Dolores de cabeza persistentes, náuseas, mareos y episodios de sangrado nasal forman parte de la rutina escolar de decenas de niñas y niños que acuden a dichos planteles, relató en entrevista, María del Carmen Juárez, vocera de los padres de familia.
Los impactos a la salud alcanzan a más de 200 familias, cuyos hijos -de entre 5 y 12 años de edad- toman clases entre olor a combustible, ruido industrial y nubes de humo negro.
“Han retirado niños con vómitos, con mareos, con sangrado de nariz. A veces ni siquiera escuchan a la maestra por el ruido; los vidrios vibran”, afirma.
En un hecho reciente, compartió Juárez, se escuchó una explosión al interior de la refinería, lo que llevó a la evacuación de los dos planteles. En el caso de preescolar, ya no recibieron a los niños, refirió.

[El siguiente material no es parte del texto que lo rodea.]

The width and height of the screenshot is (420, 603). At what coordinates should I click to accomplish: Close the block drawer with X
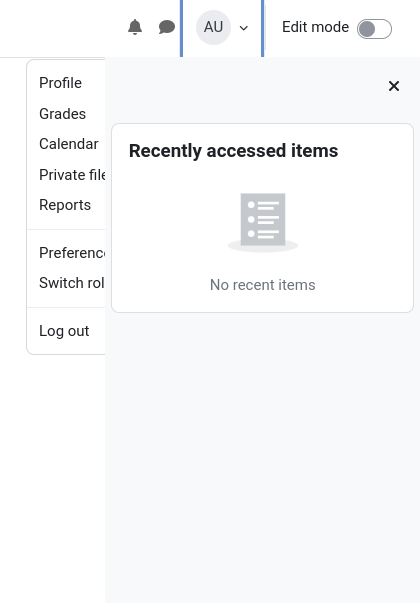394,86
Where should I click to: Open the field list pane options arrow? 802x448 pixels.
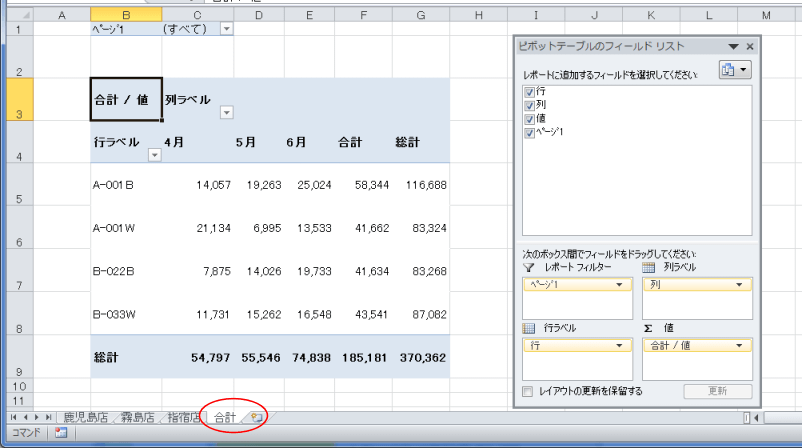(734, 47)
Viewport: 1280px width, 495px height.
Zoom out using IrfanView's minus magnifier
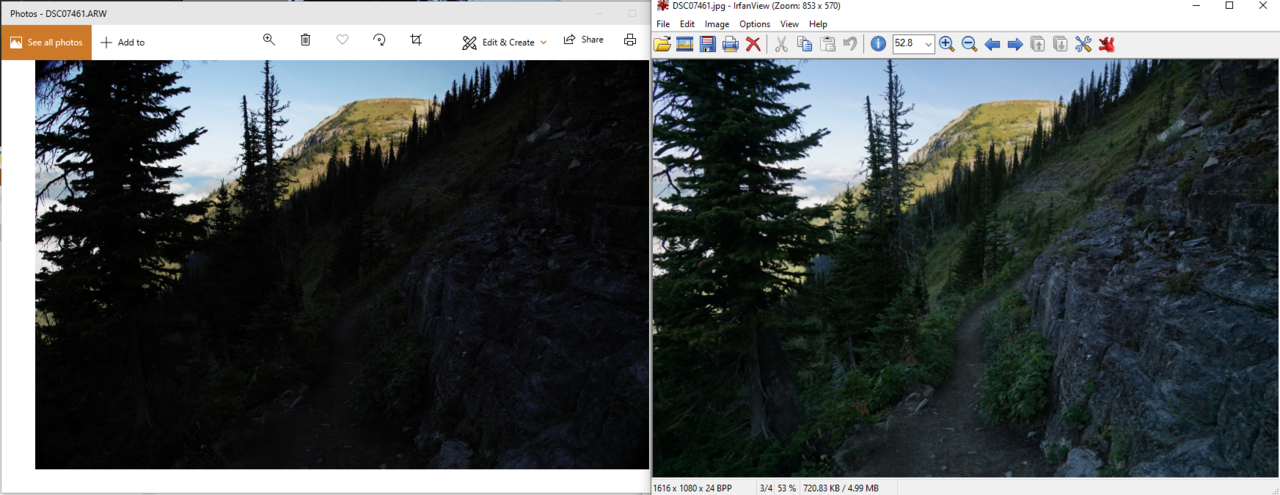[x=969, y=44]
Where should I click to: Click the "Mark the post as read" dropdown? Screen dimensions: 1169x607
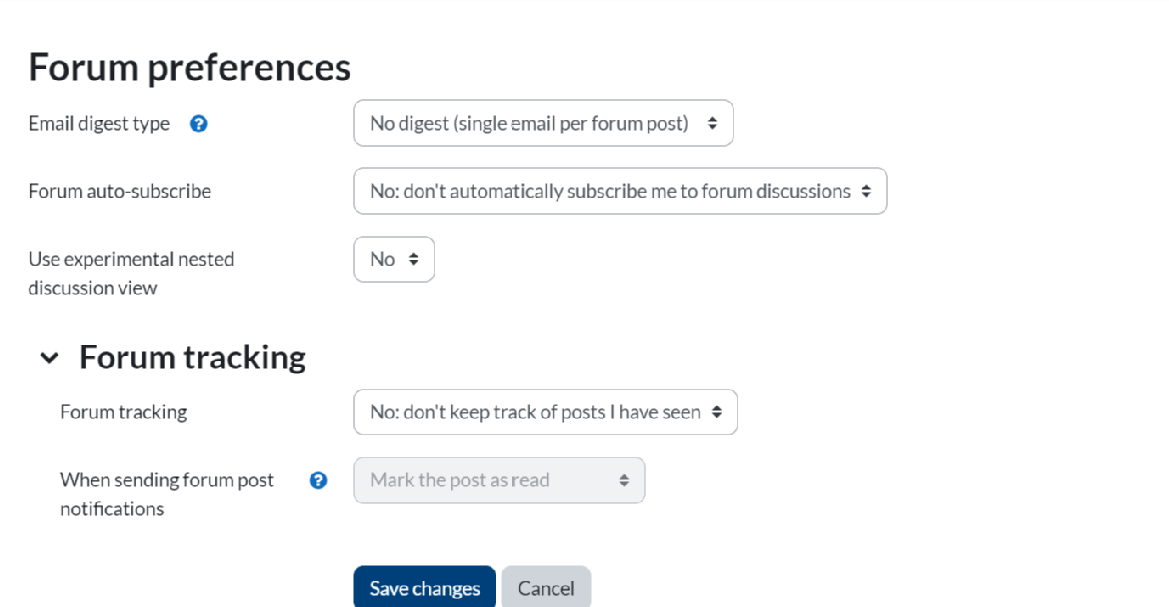tap(499, 480)
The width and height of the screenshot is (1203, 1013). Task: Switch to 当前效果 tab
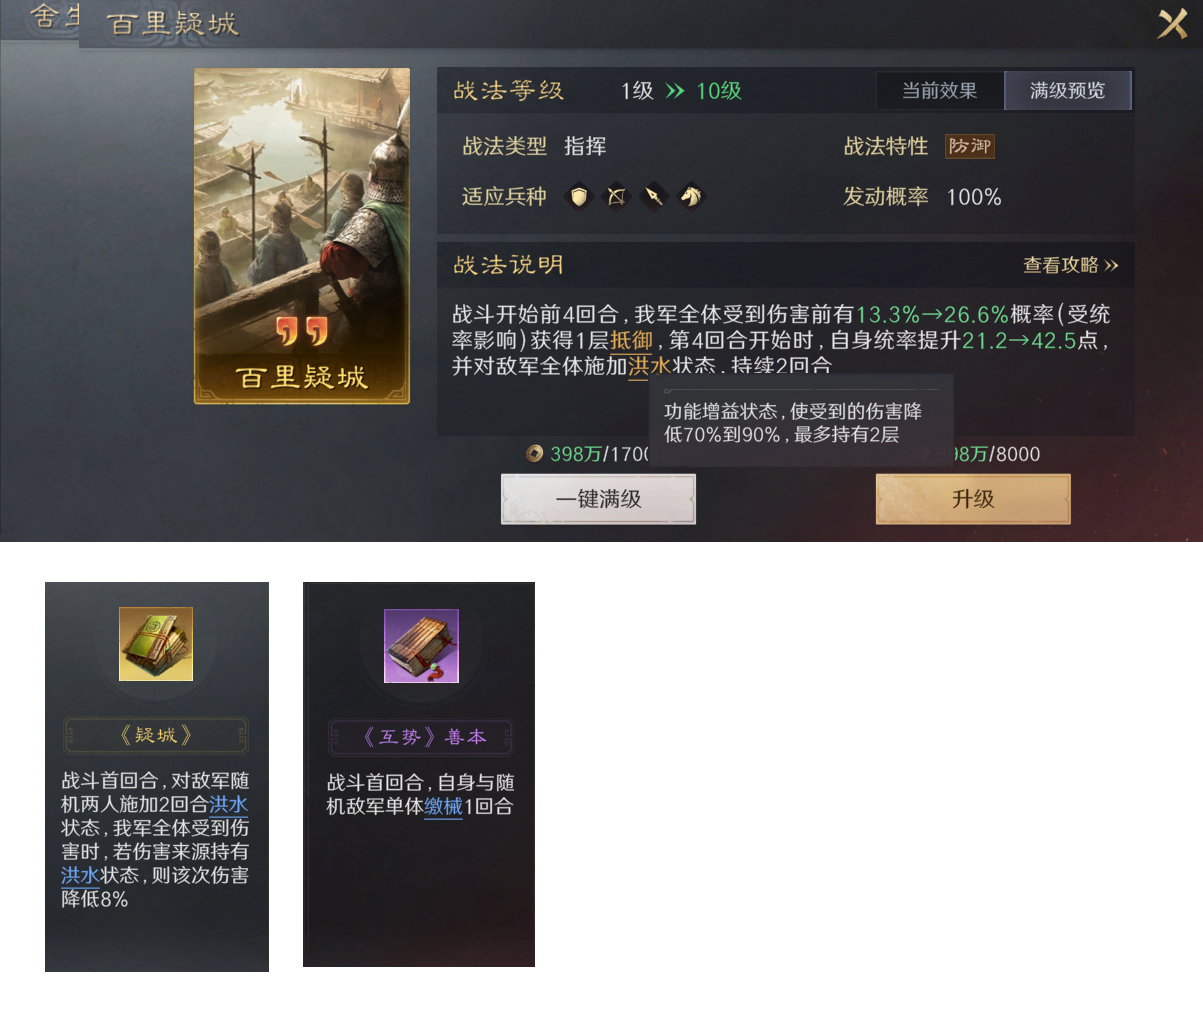coord(939,91)
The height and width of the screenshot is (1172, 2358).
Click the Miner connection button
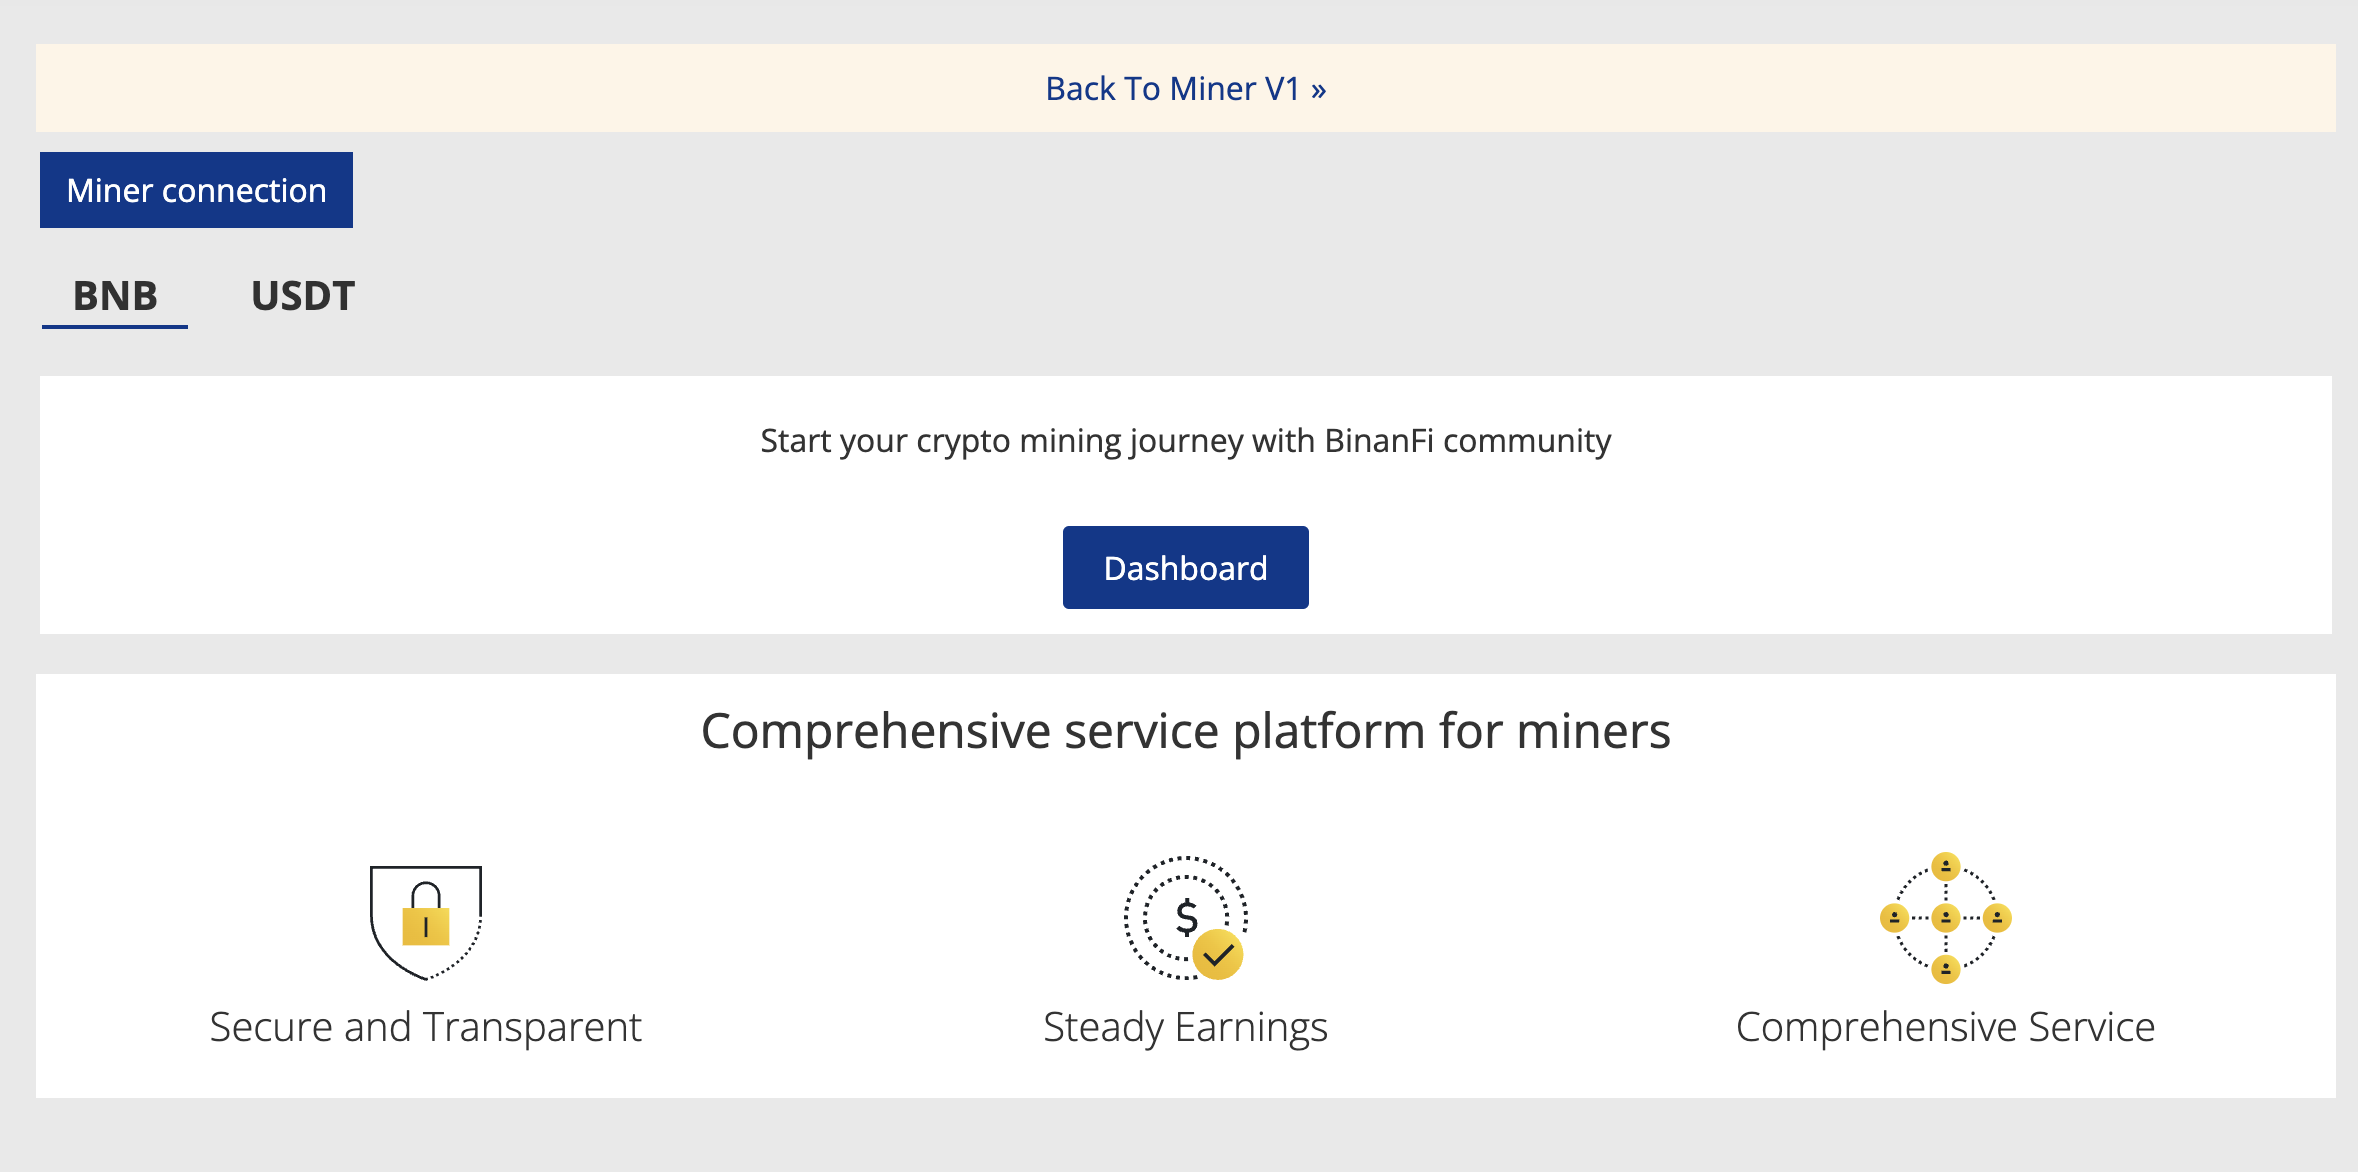click(x=196, y=190)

Aunque Potección Civil aseguró que no había riesgo, la nube de humo y el olor a combustión activaron el miedo de la comunidad, que desde hace al menos siete años han pedido la reubicación de las escuelas.
“Son como cuatro metros y medio entre una barda y la otra. Estamos pegados”, dice Juárez.
“Tenemos todos los escritos, todas las evidencias, y no hemos obtenido ninguna respuesta ni del gobierno estatal ni del federal”, sostiene.
La demanda de reubicación se intensificó en los últimos días tras incidentes que incrementaron la presencia humo, olores fuertes y, algunos onatos de incendio al interior del complejo que fueron reportados por los trabajadores.
Instalaciones de alto riesgo
El pasado 4 de febrero, representantes de las familias afectadas organizaron una conferencia de prensa en el que explicaron que más allá de las situaciones cotidianas, hay aspectos operativos de la refinería que hacen urgente la reubicación.
Entre estos están instalaciones de alto riesgo, como los tanques de aguas amargas y la planta recuperadora de azufre, de donde podría liberarse ácido sulfhídrico, un gas altamente tóxico y potencialmente mortal.
La cercanía de los planteles, a menos de 500 metros de la refinería, contraviene la normatividad establecida por la propia Secretaría de Educación Pública, advierte el Centro Mexicano de Derecho Ambiental, (CEMDA).
Se trata de la Norma mexicana NMX-R-003-SCFI-2011, numeral 6.2, que establece las condiciones no aptas para la construcción de escuelas, entre las que figuran como una condición instalaciones de alta peligrosidad, tal como se refere a continuación.
"Ubicados a una distancia igual o menor a 1 km del límite de depósitos de combustible; ubicados a una distancia igual o menor a 500 m de ductos en los que fluyan combustibles (gasoductos, oleoductos, etc.), así como de instalaciones industriales de alta peligrosidad", se lee en el texto.